-------- Material for this exercise

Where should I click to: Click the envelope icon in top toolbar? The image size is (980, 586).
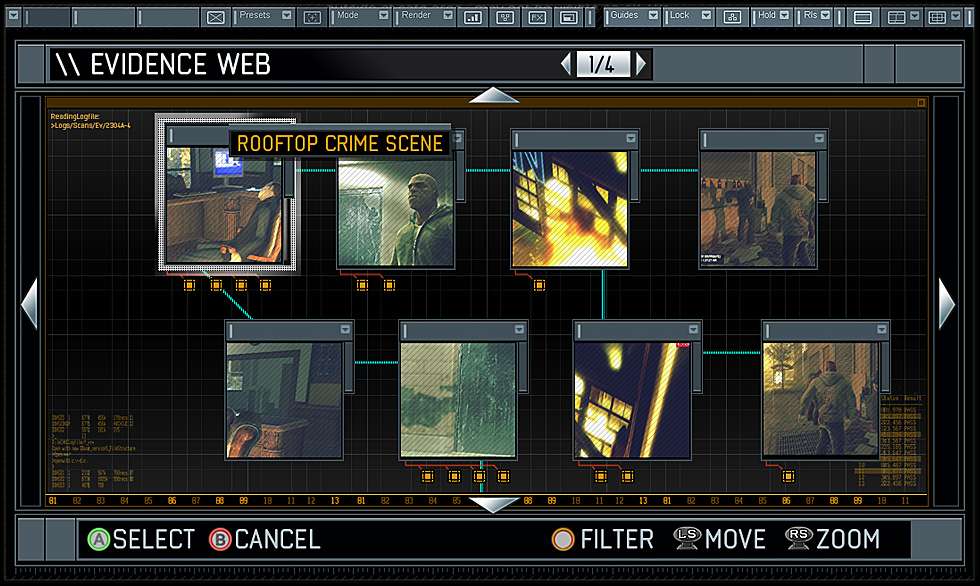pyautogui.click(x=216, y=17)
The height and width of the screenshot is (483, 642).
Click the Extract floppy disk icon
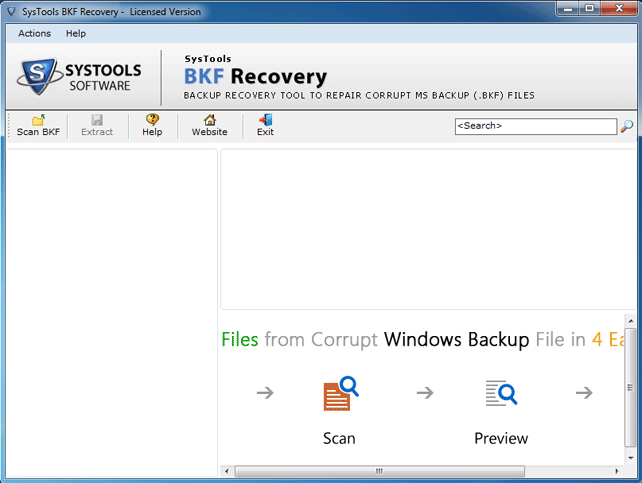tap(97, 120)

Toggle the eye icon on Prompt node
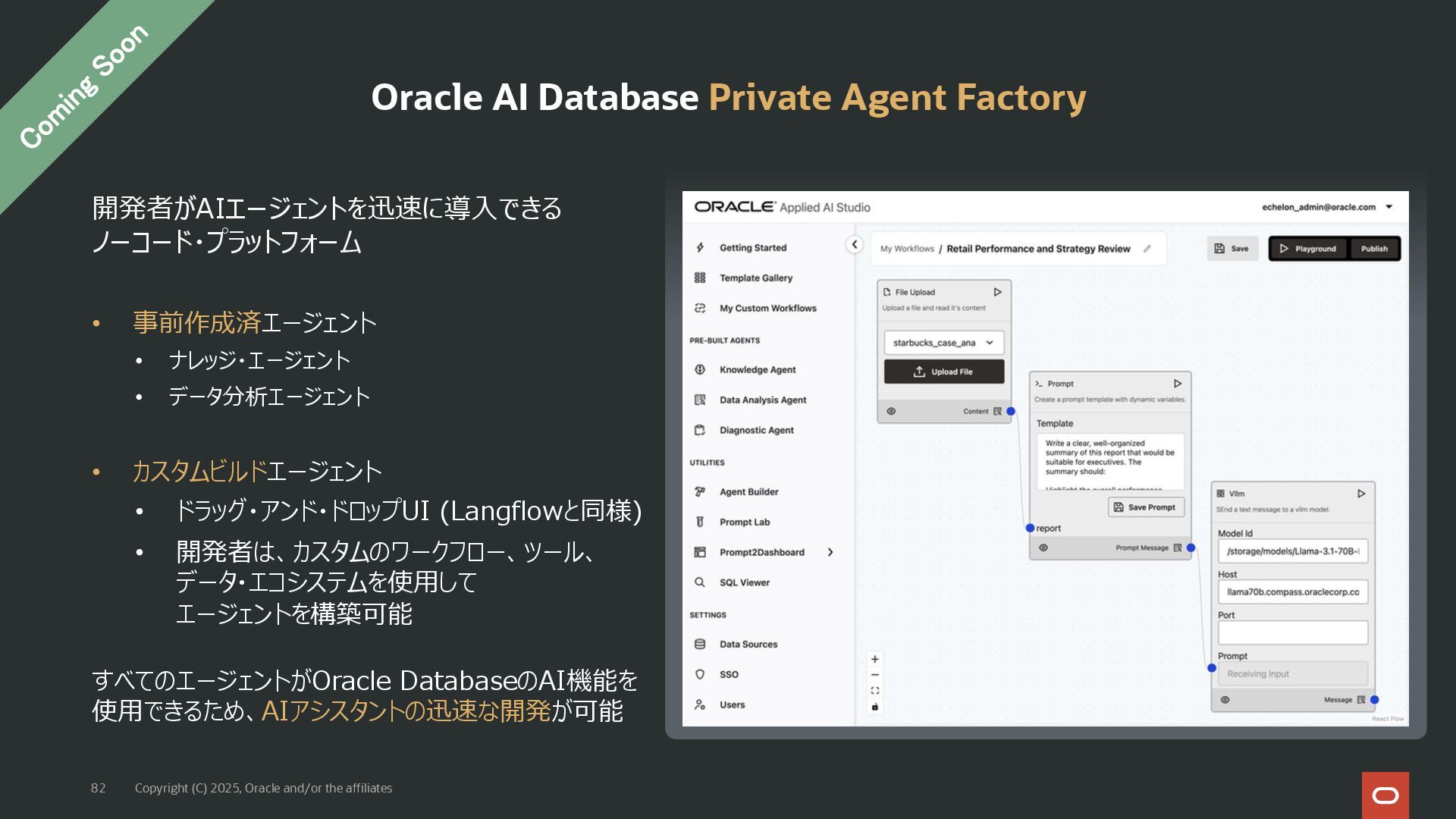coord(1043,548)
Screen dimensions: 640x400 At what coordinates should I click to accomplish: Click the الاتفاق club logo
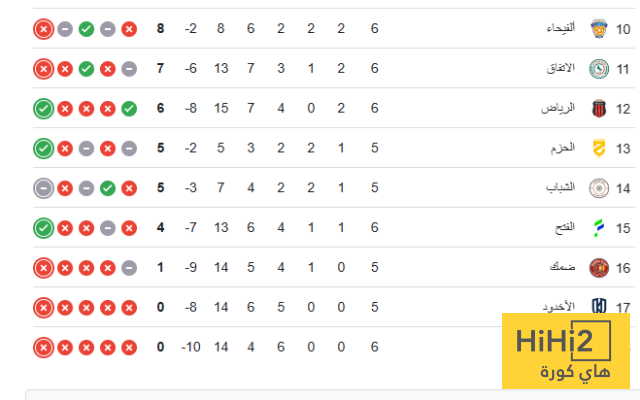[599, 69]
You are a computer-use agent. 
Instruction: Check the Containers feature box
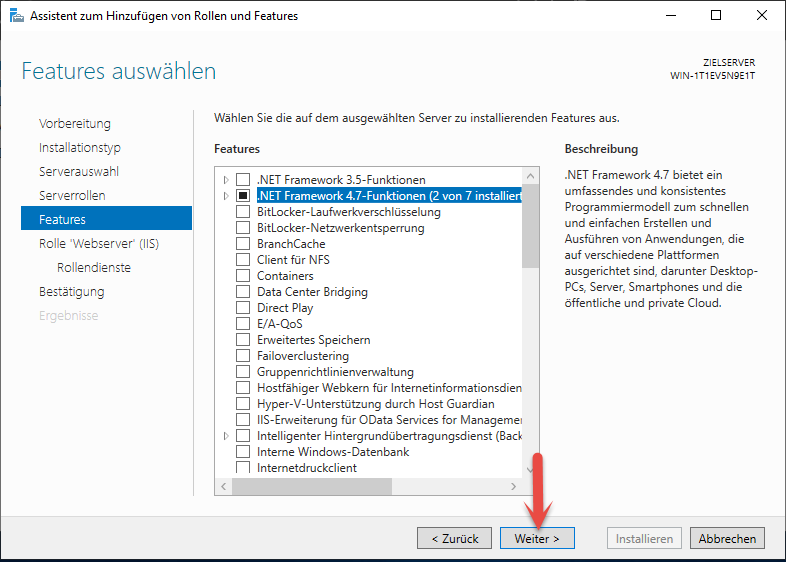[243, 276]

----------------

_Instructions to follow:_ Gather each line above that contains the word "icon", treating uppercase and lowercase letters as distinct.

_Output:_
Where should I click to: Click the envelope icon in top toolbar? The image size is (980, 586).
Click the Extract floppy disk icon
Toggle the eye icon on Prompt node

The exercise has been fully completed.